Ok I am still letting the first 2 responses sink in. I think I "get it". 

So if I leave a "break" or cut in the tracks where it ties back into the mainline it should keep on going the same direction? Due to tight space it seems the only option is to tie in going the other way. 



gunrunnerjohn said:


> It's much easier with O-scale and non-derailing switches, just stick a switch there, it'll take care of itself.

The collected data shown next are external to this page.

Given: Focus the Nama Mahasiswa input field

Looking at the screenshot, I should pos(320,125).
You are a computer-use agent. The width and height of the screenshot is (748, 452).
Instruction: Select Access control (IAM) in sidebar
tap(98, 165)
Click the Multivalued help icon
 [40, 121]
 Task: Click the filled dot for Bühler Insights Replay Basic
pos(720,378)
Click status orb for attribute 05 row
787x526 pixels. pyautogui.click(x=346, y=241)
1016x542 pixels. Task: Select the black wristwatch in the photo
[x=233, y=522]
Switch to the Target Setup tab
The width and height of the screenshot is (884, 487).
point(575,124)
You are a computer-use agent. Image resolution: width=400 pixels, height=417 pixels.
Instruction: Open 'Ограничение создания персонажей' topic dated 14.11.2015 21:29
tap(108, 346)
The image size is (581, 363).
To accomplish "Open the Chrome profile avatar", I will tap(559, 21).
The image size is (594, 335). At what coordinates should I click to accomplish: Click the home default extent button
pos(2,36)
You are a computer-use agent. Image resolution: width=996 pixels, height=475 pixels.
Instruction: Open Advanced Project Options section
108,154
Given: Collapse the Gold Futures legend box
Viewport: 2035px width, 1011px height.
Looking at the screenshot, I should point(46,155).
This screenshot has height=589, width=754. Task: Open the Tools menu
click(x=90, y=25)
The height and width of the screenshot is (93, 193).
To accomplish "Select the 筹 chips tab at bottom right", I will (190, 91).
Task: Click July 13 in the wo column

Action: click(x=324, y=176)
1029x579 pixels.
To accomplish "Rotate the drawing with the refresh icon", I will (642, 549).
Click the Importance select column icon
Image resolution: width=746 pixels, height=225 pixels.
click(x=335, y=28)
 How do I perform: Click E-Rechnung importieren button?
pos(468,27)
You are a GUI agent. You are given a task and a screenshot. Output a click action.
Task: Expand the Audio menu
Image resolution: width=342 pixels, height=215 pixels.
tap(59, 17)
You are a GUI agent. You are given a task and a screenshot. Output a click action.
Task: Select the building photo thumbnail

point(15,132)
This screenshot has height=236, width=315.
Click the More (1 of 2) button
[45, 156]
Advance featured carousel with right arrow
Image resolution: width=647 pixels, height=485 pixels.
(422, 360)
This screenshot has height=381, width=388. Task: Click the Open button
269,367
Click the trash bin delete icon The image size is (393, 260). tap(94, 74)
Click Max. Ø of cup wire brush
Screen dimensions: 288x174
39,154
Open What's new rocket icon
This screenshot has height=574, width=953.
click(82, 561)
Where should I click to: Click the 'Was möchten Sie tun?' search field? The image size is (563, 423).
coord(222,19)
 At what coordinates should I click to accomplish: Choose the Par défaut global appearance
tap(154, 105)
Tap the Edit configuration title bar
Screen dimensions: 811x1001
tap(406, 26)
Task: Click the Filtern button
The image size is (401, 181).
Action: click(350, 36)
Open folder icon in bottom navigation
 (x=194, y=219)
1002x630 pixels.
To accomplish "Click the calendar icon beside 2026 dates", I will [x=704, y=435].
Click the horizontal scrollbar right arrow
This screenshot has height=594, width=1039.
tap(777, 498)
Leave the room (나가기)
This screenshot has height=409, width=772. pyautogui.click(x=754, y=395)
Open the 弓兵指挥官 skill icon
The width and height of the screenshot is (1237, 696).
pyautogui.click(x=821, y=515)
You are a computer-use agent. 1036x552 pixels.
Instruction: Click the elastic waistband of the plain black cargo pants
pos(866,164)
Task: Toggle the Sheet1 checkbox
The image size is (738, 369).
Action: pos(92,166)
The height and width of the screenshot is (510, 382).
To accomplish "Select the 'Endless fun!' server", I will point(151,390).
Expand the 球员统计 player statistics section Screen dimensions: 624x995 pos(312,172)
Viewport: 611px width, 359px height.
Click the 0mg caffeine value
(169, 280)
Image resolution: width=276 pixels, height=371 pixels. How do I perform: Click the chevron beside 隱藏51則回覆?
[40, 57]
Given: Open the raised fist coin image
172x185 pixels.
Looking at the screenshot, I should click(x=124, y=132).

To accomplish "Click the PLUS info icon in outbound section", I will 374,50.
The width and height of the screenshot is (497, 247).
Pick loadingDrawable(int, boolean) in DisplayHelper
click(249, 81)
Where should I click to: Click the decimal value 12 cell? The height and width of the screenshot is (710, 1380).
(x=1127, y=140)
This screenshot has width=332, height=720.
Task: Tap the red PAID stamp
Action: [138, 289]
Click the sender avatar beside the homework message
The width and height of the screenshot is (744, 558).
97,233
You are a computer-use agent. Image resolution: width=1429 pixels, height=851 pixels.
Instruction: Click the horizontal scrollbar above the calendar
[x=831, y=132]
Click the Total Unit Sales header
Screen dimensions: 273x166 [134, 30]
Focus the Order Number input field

Yea whats up with these HO switches? Sometimes it sends half the train flying off the table. Notice the white guard rails? After a few good derails and broken trains all over the floor I added some ugly guard rails.



big ed said:


> Hey pumper, in your first picture the shelf under the shelf looks like it is going to fall off the wall.
> I would hate to see you wreck something.
> 
> Your layout is coming along nice.:thumbsup:


Lol. :laugh: Good eye dude! I gave it a push back. Thank you. :thumbsup:


----------



## NIMT (Jan 6, 2011)

You will have to put breaks on both rails at both ends to create a Zone or Block.
I'm going to be doing a quickie how to today or tomorrow that will show you how to make "guard rails" or Safe landscaping solutions to aid in the anti destruction of engines and rolling stock. I've had some problems in the past myself and watching $450 worth of engines and Amtrak cars go flying to their death in no fun at all!


----------



## concretepumper (Jan 2, 2011)

NIMT.COM said:


> You will have to put breaks on both rails at both ends to create a Zone or Block.
> I'm going to be doing a quickie how to today or tomorrow that will show you how to make "guard rails" or Safe landscaping solutions to aid in the anti destruction of engines and rolling stock. I've had some problems in the past myself and watching $450 worth of engines and Amtrak cars go flying to their death in no fun at all!


Bummer! 

Everything I have is 2nd hand and needed some sort of repair to get going. A real bummer to see hours of work go to [email protected]#$ in 2 seconds! Couplers and trucks and axles all over! AHHHHHH....... The kids get a kick out of it! However I find I like working on my RR as much as watching it run. Lesson learned. 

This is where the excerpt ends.